To have, to hold & to discard

To have, to hold & to discard


To have, to hold & to discard

Clutter is anything useless that is lying around. It need not always mean the big things. It could be the smaller stuff that is lying unnoticed in your kitchen drawer. Any small or big item, which has not been used for a while and is occupying space — mental or physical space,  is clutter. When I say mental space, I mean the nagging feel of being disorganised that you get when you look at stuff which you haven’t used in ages.

Imagine looking frantically for a torch in the drawer where it is supposed to be kept. If you have to rummage through the drawer for hours, then it means that you are  raising a little monster called ‘clutter’ inside your home.

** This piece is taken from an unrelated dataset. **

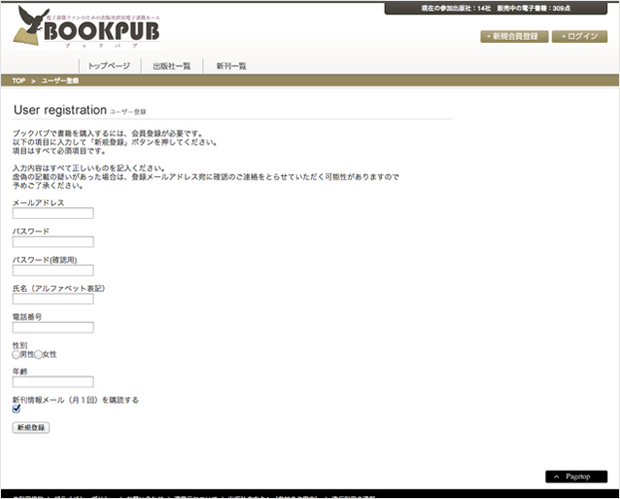The width and height of the screenshot is (620, 499).
Task: Click the Pagetop up arrow icon
Action: pos(557,477)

 Clutter takes a form when sentiment is attached. You begin to hoard things even when you don’t need them. This is an extension of your inability to let go.

 Clutter happens when you begin to lead a life of indiscipline. Leaving car keys lying around and having to look for them the next day; strewing  magazines and books all over the house; piling up shoes in the garden shed or  in the garage are all signs of clutter. These are clear signs  that clutter is taking shape and growing at a steady pace in your house.

 The golden rule to de-clutter is to get organised: sort, clear and dispose.
If there are pockets of clutter, then tackle them one at a time. For example, if it is your shoe rack that needs to be sorted out, spend a lazy Sunday afternoon attacking those piles of shoes and sandals.

After sorting them into pairs, you may have one pile of shoes that need to be repaired, another pile that has not been worn in a while, and a pile that is currently in use.

 Now comes the crucial part: which pile are you willing to discard? Having to ‘let go’ is the decision-making stage when you make up your mind to either keep or give away what you do not frequently use.

 Most of us, at this stage, succumb to greed. In spite of having gone through the first two stages, we put off the decision-making stage and gather everything up to store it in yet another cupboard or closet! If you want to complete the process of de- cluttering, you must learn to let go.

Ask yourself, if something has not been used in the last six months will it be used in the near future. When we don’t use something in a while, chances are that we forget that we even own it. Gather such things and put them to use. Or else, give them away to someone who needs them.

Now that you have cleared, sorted and organised your stuff, how do you steer clear of clutter?

There are two simple rules.

Rule 1: Put away things where they belong as you go about your routine. Put away the car keys in the designated place/ bowl as soon as you enter the house. This will save you precious minutes the next morning when you are racing against time.

Rule 2: Discard the old for the new. Most of us succumb to the temptation of bringing home artifacts because they looked good  in the store. When we find gadgets that entice us, we buy them and then look for a place to display them. The idea is to first look within the house if there is a need for that gadget and then, mentally, find a place to put it.  No storage/ display space means no buying. When something comes in, something else has to go out. That’s the only way to win the battle with clutter.  Remember, a clutter-free home is a  stress-free home.